Is the Fortescue Metals Group Limited (ASX: FMG) share price a buy?
It's been a pretty odd period for the resource business. Over the past month its share price has risen by 28%, but two months ago it was at around the same share price as today.
The decline to mid-August was due to trade war and global economy worries. There's going to be less demand for iron and steel if the economy is slowing down.
But those fears seem to be subsiding, particularly today with China exempting a few US goods from the Chinese tariffs and the US President tweeting that the US would delay the implementation of its latest tariff hikes. That's likely the biggest cause of today's 2% share price rise for Fortescue.
FY19 was an extraordinary year for shareholders of Fortescue. Revenue increased by 45% to US$9.96 billion, underlying earnings before interest, tax, depreciation and amortisation (EBITDA) went up 90% to US$6 billion and statutory profit jumped by 263%.
This enormous growth funded a 396% increase in fully franked dividends during the year to $1.14 per share.
It would be almost impossible for Fortescue to repeat the same level of growth again, but it will be interesting to see if it can repeat a similar level of profit.

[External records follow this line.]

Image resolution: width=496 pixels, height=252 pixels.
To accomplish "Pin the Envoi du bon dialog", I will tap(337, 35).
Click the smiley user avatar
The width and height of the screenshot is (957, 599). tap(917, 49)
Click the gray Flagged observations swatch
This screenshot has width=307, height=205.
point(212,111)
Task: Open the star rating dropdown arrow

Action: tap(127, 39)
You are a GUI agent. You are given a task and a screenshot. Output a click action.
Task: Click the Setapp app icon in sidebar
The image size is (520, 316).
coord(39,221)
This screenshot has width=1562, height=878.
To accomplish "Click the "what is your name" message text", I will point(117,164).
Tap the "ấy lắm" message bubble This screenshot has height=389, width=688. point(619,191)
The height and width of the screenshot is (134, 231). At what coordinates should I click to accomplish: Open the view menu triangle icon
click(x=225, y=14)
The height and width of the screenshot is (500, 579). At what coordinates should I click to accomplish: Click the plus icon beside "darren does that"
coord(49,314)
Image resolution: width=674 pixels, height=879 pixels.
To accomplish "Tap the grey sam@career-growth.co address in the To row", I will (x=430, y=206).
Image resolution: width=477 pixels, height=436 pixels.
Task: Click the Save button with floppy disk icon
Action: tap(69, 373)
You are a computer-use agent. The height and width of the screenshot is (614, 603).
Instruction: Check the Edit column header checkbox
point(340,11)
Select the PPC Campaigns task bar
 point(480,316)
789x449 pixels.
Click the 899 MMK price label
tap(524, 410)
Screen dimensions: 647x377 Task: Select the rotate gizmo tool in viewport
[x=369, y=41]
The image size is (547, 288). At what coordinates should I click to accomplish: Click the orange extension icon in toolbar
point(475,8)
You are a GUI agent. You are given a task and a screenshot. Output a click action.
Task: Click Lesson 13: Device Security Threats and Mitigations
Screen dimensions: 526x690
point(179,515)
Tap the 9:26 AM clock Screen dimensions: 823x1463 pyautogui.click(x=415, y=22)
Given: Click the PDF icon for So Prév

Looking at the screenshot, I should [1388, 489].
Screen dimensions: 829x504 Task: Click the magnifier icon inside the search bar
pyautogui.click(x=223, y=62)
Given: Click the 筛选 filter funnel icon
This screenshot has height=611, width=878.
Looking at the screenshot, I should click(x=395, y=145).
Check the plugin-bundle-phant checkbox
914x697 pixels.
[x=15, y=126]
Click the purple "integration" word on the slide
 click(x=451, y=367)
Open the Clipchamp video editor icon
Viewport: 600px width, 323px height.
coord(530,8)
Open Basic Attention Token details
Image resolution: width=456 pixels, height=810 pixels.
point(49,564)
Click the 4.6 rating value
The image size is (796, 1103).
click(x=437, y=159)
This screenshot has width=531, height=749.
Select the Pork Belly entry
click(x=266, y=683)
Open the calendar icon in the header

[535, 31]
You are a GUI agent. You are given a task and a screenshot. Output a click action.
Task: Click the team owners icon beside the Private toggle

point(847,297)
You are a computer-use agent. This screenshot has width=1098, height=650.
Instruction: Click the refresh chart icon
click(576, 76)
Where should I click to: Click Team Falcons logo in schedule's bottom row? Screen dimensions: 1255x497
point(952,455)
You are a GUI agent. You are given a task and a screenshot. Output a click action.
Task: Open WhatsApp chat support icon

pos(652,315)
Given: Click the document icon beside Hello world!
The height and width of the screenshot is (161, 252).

In Australian dollar terms, its earnings per share in FY19 was 147.1 cents. So a small decrease could still fund the entire FY19 dividend, which would translate to a grossed-up dividend yield of 18%. But this is unlikely to be repeated.
Foolish takeaway
But unless the iron ore price crashes, it's fairly likely that Fortescue will pay a solid dividend during FY20. The FY20 projected grossed-up dividend yield is 17% and it's trading at 5x FY20's estimated earnings. Who knows if these predictions will come true?
With resource prices we simply don't know what's going to happen. It could be a good time to buy Fortescue, but it could also be at near the top of the market.